The Beginning of the story takes place in Italy with a goal of learning Italian. This section functions on a sensory level with lots of eating great bread and pastries, drinking wine, and meeting terrific men. Of the three sections, Italy is the least challenging for the author, which is fine because this is where we find out her issues: she has had a spiritual crisis, which ended in a divorce and followed by an unfulfilling relationship.
In the Beginning, and into the Middle of the memoir, the protagonist freely shows her flawed self, which, at times, comes across neurotic enough that if her writing were not so compelling, the reader might not stay with her. However, the more flawed the character, the greater the possibility in the final transformation.
The Middle (1/2)
In the Middle third, the protagonist travels to her Guru’s Ashram in India and spends her time there mostly in meditation. When she is in scene in this section, it is often with Richard from Texas who is a hoot and a compassionate mentor.
The more she has to devote to meditation, the more frustrated she becomes, which is an effective means of revealing more and more of the depth of who this person truly is. Take note: Although the project only covers one year in her life and the author has several memories of the past, there are only a couple of instances where she actually goes into a flashback.
The Middle is the territory of the antagonists and the bulk of this character’s antagonism comes from her own mind. She can’t concentrate. She can’t meditate. She can’t let go of the past. She engages in useless longings.
In her search for spirituality, “you revert from what attracts you and swim toward that which is difficult.” The more difficult her journey becomes, the more flawed we see her character. Still, as challenged as she becomes, she never gives up or gives in.
At around the three quarter mark in the story, the crisis hits after she climbs to the top of a tower at the Ashram and asks to be shown everything she needs “to understand about forgiveness and surrender.” Up until this point in the book, we know she has been craving a resolution to her dissolved marriage.
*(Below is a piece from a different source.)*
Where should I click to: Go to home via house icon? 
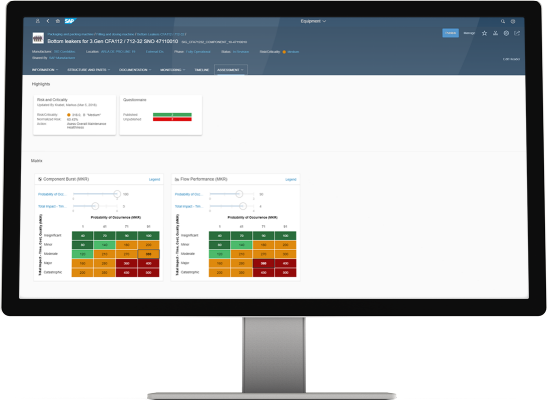58,21
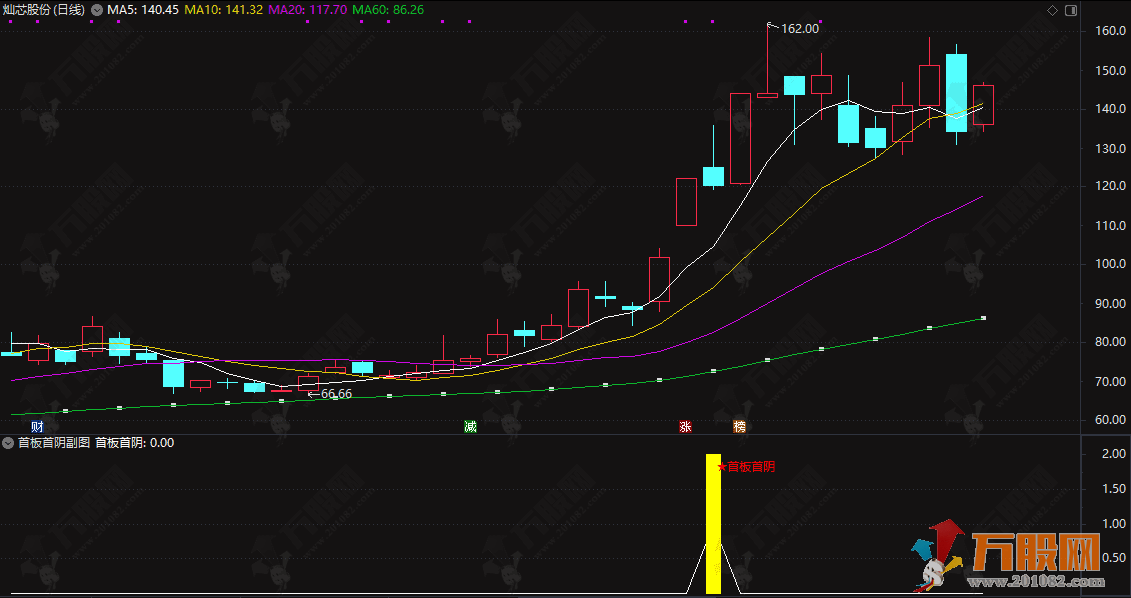The image size is (1131, 598).
Task: Open the 财 event marker on timeline
Action: (37, 427)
She would have loved to have an actual conversation with her ex-husband, but knows that will never happen due to the ugliness of the divorce, which had turned them into “two people who were absolutely incapable of giving each other any release.”
Once she drops into mediation “to my surprise, I did an odd thing. I invited my ex-husband to please join me up here on this rooftop in India…. And he did arrive.” What happens after that, as she finds out what she needs to about herself and her part in the past, is she finds the release she so desperately craves.
The End (1/4)
The End is the section where the character now shows whether or not she truly understands her flaw and her part in what is not working in her life.
The Climax occurs at nearly the end of the story when the protagonist commits to helping a woman with a child of her own and two orphans she has taken in. Up until this act, the protagonist has been completely self-centered. She has obsessed about her life and flaws and worries.
At the Climax, we see that the wake-up call that came at the Crisis has ripened into the new personality deeply enough that she is able to extend herself in generosity and help another person. This action is the perfect metaphor to show character transformation. We have a definite sense that the protagonist would not have been capable of doing what she does for this family if she had not experienced every single thing she has undergone previously ~~ the definition of the Climax.
In the end, the protagonist finds love, and satisfies the thematic significance statement: A spiritual journey is challenging, but with passion, and dedication can transform and overcome hurt enough to love again.
To write a lasting and meaningful story, don the hat of a sleuth. In each rewrite, provide another layer of the thematic significance of your stories. Your readers may never uncover the deliberate care that went into the formation of every detail of your story. They will be left to ponder the meaning you set forth, possibly even be changed at depth by your story’s theme. The effort is worthy.